Relating to being bold, because my mother is such a bold lady, my mother taught me to be myself. I am admittedly less flamboyant than my mom, although I definitely get noticed with my bright colour choices and set of 3 matching children. My mom is glamorous. I remember her wearing beautiful clothes, a lot of jewelry, make-up, for a big event or a trip to the grocery store. My mother loves people and is an extrovert, introverts such as myself enjoy having extroverts to help them out in life (I married an extrovert for survival). My mom makes friends with everyone she meets. She loves people and they love her. She says what she means and doesn't hold back. She has never ever been accused of being boring. Ever. My mother is unabashedly authentic. I hope that I can continue to follow in her footsteps in this area and be my quietly bold self.
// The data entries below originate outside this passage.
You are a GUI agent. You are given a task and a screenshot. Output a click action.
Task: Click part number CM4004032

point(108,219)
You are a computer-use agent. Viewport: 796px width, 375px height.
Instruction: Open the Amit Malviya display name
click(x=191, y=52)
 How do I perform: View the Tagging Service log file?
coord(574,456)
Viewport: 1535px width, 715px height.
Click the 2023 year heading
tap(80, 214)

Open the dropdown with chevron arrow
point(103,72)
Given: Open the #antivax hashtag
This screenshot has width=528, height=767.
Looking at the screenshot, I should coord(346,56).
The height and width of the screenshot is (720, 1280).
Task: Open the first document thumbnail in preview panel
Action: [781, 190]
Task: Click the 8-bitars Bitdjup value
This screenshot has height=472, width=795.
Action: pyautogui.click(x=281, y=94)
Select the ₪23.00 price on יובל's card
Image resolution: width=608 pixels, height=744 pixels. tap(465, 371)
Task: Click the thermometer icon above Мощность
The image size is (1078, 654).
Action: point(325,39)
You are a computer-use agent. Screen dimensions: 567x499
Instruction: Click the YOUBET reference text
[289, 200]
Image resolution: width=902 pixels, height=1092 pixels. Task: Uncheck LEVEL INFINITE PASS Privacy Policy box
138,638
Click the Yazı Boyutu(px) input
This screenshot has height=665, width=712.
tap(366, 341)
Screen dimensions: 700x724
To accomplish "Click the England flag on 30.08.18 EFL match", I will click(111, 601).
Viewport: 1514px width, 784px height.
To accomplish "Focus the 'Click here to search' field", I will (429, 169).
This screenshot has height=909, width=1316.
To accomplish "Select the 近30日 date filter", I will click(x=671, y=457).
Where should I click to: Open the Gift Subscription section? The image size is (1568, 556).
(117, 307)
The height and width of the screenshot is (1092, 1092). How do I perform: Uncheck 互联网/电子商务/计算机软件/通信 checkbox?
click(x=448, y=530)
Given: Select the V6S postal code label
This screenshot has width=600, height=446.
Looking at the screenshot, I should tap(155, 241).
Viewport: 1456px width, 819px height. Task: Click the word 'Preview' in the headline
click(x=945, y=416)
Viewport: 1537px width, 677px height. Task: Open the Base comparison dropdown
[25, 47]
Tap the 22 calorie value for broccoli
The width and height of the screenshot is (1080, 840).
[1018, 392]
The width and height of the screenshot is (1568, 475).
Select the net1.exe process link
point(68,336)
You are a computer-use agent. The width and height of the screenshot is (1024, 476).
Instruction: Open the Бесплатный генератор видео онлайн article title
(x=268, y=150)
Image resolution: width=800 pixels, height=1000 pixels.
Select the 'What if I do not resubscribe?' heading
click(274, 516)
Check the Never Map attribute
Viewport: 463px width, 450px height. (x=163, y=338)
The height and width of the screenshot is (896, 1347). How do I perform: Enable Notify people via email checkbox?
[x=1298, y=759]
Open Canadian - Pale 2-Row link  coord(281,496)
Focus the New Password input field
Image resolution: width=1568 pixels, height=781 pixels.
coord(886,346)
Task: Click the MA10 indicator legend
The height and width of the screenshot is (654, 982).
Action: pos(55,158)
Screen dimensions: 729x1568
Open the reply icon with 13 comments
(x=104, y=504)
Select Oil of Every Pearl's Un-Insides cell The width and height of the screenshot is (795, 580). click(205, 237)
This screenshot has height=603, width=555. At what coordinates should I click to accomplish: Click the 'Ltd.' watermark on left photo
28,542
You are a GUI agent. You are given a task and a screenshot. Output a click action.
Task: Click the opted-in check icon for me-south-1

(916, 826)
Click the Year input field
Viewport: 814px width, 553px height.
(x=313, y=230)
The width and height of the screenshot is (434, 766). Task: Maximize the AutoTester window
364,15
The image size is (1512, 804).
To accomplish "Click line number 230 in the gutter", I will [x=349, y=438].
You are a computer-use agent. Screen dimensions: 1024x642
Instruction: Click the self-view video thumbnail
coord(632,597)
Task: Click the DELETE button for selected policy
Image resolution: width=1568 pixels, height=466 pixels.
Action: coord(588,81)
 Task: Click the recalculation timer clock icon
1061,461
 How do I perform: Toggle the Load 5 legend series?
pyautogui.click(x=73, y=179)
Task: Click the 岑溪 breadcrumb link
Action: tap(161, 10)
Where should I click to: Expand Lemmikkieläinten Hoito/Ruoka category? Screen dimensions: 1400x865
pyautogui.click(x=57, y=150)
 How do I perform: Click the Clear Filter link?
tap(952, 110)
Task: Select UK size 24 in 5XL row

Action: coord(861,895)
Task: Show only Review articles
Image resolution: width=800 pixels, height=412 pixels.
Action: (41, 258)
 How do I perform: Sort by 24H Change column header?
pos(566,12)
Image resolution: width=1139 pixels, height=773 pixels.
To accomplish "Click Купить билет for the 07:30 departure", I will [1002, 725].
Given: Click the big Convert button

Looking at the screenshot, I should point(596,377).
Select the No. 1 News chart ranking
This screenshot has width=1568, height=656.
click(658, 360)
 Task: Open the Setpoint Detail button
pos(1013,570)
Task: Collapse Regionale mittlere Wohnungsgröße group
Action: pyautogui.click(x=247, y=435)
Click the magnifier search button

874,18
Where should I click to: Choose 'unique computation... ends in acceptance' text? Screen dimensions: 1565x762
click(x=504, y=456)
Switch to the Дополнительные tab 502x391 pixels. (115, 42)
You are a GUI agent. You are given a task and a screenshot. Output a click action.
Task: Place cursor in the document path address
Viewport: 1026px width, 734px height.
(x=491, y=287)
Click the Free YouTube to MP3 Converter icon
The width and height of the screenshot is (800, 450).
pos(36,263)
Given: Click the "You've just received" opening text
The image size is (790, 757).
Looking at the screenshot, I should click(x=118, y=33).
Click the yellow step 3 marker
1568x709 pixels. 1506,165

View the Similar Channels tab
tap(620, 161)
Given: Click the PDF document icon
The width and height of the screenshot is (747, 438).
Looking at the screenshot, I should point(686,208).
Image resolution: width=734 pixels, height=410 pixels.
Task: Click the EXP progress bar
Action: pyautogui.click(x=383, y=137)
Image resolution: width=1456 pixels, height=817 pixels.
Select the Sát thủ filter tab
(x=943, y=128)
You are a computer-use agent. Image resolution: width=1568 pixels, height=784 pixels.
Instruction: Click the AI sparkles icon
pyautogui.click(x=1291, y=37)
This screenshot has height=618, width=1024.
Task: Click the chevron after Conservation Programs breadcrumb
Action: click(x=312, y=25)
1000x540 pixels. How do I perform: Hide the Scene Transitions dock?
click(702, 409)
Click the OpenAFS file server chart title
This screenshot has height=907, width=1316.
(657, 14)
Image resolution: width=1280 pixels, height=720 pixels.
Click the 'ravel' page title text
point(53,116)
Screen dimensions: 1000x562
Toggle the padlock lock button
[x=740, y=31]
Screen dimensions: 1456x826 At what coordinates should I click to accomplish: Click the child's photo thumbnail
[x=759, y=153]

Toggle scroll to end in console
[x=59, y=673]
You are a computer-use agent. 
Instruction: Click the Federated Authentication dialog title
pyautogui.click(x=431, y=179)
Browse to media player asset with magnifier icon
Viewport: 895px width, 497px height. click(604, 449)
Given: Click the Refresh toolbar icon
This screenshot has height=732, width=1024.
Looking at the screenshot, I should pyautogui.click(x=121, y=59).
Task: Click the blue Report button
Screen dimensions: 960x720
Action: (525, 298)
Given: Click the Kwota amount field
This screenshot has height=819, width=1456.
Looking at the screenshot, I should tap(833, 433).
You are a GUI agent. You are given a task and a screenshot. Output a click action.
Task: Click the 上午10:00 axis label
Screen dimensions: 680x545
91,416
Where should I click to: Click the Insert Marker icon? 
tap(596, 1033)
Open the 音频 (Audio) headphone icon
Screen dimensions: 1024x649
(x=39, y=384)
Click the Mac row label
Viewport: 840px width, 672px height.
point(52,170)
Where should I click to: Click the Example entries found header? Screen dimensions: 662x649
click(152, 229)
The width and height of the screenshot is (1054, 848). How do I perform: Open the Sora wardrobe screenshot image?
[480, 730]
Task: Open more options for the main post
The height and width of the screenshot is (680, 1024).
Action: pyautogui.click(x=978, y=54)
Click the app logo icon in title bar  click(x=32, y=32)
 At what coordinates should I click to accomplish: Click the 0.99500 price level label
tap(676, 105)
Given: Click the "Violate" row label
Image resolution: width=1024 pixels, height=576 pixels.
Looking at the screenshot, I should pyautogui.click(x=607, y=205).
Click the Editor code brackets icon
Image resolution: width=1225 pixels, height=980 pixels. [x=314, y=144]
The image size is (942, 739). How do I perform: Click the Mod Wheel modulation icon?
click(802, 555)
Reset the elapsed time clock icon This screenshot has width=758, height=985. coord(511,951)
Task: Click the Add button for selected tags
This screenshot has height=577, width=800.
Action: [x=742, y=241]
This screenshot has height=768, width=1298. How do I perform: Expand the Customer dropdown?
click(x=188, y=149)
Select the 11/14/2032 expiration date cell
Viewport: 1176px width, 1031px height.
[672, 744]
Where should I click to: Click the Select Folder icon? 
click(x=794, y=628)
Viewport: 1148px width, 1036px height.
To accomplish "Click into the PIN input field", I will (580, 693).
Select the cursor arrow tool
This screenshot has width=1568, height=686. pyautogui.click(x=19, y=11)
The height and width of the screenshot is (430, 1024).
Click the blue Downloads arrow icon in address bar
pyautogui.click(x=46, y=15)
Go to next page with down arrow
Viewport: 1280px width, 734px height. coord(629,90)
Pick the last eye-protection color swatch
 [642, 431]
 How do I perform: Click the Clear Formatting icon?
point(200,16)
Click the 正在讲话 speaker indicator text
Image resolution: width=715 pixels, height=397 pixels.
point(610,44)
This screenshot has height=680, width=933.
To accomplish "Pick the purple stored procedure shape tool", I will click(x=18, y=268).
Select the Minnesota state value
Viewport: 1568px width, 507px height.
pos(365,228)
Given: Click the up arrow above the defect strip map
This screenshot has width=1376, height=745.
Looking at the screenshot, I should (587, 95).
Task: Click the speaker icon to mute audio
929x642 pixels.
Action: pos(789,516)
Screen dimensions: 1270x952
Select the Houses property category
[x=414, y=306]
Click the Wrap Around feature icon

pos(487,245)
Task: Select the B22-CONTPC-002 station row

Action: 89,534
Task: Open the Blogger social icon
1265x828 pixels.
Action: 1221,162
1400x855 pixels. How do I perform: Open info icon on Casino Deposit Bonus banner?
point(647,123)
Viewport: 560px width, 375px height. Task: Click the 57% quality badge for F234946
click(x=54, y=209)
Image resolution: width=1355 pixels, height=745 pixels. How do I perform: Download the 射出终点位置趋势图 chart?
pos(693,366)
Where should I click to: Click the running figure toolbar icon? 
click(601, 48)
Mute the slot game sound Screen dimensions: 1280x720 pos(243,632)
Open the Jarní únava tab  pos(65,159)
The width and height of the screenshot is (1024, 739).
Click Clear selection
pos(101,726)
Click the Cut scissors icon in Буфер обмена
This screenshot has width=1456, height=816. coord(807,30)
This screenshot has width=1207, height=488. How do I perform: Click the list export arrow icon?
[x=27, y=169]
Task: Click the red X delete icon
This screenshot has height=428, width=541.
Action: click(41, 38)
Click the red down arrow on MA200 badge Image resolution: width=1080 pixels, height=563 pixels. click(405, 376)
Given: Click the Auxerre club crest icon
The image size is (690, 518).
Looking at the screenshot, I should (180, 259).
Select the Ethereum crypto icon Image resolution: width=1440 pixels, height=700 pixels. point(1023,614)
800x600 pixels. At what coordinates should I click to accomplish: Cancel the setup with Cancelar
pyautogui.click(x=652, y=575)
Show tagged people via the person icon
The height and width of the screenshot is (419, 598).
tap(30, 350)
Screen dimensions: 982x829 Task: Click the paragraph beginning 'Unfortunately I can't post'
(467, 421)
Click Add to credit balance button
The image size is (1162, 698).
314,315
Most notably, my mother taught me to be a rebel. Now, I find myself married to a rebel and raising three more. Look out world! We will question every rule we are given. Why we are complying is more important to us than if we are complying in most cases. I now know that raising children to question everything is exhausting, so thank you mother for parenting me in this way despite the frustration. England is full of rules and tradition. Living here has really forced me to face my rebellious nature. I am sorry to any lovely English friends who I have accidentally terrified or offended. This is never my intention. We can blame my mother if you like, or maybe my grandmother, or even my great-grandmother, whom I was privileged to know. I come from a long line of convention challengers.
I realize that no one's life is easy, but my mother's has been particularly difficult, the last decade especially. After a life altering stroke, she faced an alternate reality, not at all what she had planned. She cannot pick up her grandchildren, babysit, or help me around the house as she used to when she visited. She needs a wheelchair for long trips. She retired from her career in music much earlier than she had planned. She has poor health and chronic pain. Yet, she continues to be creative, bold, rebellious, and authentically herself. She is stronger than she believes she is. Twice, in less than 2 years, she has made the journey to visit her grandchildren here in England. She has visited tropical paradises. She continues to create beautiful art. She made each of my children a baby quilt, sewn with the use of only one hand (sewing superstar). And she will never ever stop being rebellious or telling you exactly what she thinks. Of this I am certain. I am so grateful that I was not an orphaned match girl because my life is richer and more fascinating with my mother in it.